I’m always up for an excuse to play Hudson Soft’s games, and there’s a fine selection here – Soldier Blade offers hyper-fast action and a super stylish sci-fi aesthetic, Gunhed pushes the hardware just as much as it pushes your reactions and I’ve even got time for Victory Run, a no-frills arcade racer that offers a neat twist with its chunky gear gate shift mechanic.
Compile’s Spriggan games are a revelation, Lords of Thunder is as rawwwwk as shooters get and Ginga Fukei Densetsu: Sapphire is a dazzling display of what the lesser-spotted Arcade CD-Rom add-on was capable of, heck, there’s even room for bizarre croquet game Appare! Gateball. There are omissions here, of course, as well as a small handful of duds that have somehow made the cut, and if you’re looking for a complete PC Engine library then this most definitely isn’t it. What you’re getting, though, is a treasure trove of lesser-known, fantastically playable games.
There’s the problem of availability, too – current circumstances obviously play into this, though as an Amazon exclusive it should theoretically be easy to get hold of.
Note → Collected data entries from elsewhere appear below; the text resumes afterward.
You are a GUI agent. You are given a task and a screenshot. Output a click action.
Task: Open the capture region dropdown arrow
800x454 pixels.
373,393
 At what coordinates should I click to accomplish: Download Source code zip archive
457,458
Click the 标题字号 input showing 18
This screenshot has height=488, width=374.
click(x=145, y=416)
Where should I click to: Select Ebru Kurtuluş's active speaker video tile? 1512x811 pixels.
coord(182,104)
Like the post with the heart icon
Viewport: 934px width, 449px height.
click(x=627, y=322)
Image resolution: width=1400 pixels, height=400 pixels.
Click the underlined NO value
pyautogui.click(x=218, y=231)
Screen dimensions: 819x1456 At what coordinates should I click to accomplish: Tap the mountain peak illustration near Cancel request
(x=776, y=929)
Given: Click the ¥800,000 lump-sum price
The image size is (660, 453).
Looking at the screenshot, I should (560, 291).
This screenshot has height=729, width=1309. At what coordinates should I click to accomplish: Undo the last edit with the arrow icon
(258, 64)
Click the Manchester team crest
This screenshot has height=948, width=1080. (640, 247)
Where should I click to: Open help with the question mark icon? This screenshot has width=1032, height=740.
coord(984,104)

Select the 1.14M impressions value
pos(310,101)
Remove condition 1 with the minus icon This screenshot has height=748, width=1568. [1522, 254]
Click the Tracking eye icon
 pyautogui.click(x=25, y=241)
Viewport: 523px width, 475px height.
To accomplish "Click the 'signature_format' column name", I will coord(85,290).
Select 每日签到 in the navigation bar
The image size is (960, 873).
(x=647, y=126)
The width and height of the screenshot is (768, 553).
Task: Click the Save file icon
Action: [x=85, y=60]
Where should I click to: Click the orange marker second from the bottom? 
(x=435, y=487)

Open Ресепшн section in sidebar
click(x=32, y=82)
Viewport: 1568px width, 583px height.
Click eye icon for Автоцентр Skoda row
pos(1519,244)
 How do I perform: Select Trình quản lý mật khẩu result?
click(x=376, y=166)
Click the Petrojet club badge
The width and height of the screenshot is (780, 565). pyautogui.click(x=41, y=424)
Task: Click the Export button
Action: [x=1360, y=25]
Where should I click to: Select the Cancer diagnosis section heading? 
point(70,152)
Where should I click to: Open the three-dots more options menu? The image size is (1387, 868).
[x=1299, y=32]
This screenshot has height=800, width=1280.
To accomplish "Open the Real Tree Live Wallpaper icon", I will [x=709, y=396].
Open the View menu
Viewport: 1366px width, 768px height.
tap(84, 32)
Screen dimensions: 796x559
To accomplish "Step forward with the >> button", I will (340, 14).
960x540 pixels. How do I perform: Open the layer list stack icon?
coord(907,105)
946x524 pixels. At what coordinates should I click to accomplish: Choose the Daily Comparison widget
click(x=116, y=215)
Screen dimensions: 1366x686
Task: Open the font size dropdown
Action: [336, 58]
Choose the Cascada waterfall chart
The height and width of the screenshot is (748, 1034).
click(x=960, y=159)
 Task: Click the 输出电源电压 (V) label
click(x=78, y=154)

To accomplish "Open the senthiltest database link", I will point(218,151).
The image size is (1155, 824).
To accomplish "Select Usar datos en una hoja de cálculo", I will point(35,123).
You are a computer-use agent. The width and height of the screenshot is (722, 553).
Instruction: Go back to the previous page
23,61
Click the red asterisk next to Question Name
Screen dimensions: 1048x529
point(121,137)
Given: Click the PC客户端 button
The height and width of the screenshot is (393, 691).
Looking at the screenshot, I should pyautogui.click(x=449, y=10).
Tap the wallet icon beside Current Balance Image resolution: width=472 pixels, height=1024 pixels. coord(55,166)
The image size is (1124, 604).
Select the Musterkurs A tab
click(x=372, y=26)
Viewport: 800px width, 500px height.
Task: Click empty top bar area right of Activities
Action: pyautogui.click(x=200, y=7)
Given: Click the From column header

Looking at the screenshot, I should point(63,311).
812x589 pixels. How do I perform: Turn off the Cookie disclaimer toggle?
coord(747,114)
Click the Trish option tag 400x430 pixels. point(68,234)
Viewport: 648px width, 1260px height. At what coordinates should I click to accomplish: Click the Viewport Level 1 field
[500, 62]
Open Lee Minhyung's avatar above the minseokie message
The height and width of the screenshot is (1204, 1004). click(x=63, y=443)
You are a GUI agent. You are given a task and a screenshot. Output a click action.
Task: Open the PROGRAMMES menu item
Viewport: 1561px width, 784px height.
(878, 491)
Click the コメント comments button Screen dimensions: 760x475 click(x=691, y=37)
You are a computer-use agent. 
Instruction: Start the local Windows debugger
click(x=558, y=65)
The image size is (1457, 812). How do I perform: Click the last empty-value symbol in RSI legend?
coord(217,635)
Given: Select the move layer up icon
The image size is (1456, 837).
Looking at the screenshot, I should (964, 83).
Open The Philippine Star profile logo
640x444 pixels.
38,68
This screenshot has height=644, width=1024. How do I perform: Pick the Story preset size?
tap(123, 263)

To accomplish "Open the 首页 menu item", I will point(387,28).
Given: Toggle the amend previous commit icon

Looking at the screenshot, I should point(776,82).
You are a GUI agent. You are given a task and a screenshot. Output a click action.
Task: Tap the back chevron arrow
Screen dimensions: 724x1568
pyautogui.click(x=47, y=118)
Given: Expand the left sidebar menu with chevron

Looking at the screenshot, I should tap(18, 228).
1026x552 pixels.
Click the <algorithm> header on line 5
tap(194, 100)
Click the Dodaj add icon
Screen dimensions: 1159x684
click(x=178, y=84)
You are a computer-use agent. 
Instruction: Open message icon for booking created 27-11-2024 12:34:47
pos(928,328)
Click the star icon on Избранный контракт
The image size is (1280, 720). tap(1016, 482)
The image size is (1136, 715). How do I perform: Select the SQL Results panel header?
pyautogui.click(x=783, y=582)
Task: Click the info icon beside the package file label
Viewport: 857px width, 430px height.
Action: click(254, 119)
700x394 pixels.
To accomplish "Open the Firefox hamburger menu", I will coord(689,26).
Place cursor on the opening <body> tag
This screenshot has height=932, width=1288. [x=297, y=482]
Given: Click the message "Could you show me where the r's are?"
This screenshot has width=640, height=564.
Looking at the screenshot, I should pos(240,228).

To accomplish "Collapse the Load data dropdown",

Stock issues mean it isn’t, however – I personally opted to import from Japan, not because of the marginally different game line-up on offer (you can have a browse of what’s included and what isn’t in your own region over here) but simply because I’m a shallow sort and have always preferred the cleaner lines of that particular model of hardware, as well as the controller that’s unblemished by the TurboGrafx’s tacky turbo buttons.
It’s worth importing yourself, or just pre-ordering on Amazon and waiting for new stock to arrive, because this thing is special. We haven’t been short of mini consoles, and I’m sure your own shelves aren’t short of one or two of the things sitting there unplayed. The PC Engine Mini, though, serves a wonderful purpose in opening up a world of games that has previously been out of reach – they’re games forged in the fires of the arcade boom at its boldest, full of action that’s just as electric now as it’s ever been. This is the first mini console, for me, that’s pretty much essential.